Blocco di testo =>

E già il Paris Saint-Germain è partito in quarta: proprietà qatariota, e la Banca Nazionale del Qatar che, dal 2014, sarebbe pronta a staccare un assegno di 400 milioni in 4 anni per aggiudicarsi la sponsorizzazione e forse anche il nome del Parco dei Principi. Il direttore generale, Jean-Claude Blanc, per ora non si sbilancia: &#171Un gran numero di contratti è attualmente in corso di discussione», dice — e a me viene da ridere, come capirete tra poco.

Perché devo dire che la prima differenza che noto, adesso, rispetto a prima, è che abbiamo un calciomercato più equilibrato. Non ho detto migliore, non ho detto peggiore: equilibrato. C’è meno distanza tra le grandi e le piccole, perché nessuna può spendere granché (chi perché non ha soldi da buttare, chi per via del FPF). Con l’arrivo della crisi, il calciomercato non ne ha risentito subito: meno 155 milioni nel 2008, meno 222 nel 2009. Ma ora la crisi morde ancora, e sono passati oltre quattro anni; e per chi comunque avrebbe delle possibilità, c’è la UEFA alla porta.

Dati in esame =>
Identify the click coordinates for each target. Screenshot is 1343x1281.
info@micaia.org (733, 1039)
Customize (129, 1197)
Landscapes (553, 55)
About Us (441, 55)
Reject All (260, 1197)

Consegna => Estrai dal testo sul calciomercato il passo che va da "Perché devo dire" a "UEFA alla porta.", riportandolo parola per parola.

Soluzione svolta =>
Perché devo dire che la prima differenza che noto, adesso, rispetto a prima, è che abbiamo un calciomercato più equilibrato. Non ho detto migliore, non ho detto peggiore: equilibrato. C’è meno distanza tra le grandi e le piccole, perché nessuna può spendere granché (chi perché non ha soldi da buttare, chi per via del FPF). Con l’arrivo della crisi, il calciomercato non ne ha risentito subito: meno 155 milioni nel 2008, meno 222 nel 2009. Ma ora la crisi morde ancora, e sono passati oltre quattro anni; e per chi comunque avrebbe delle possibilità, c’è la UEFA alla porta.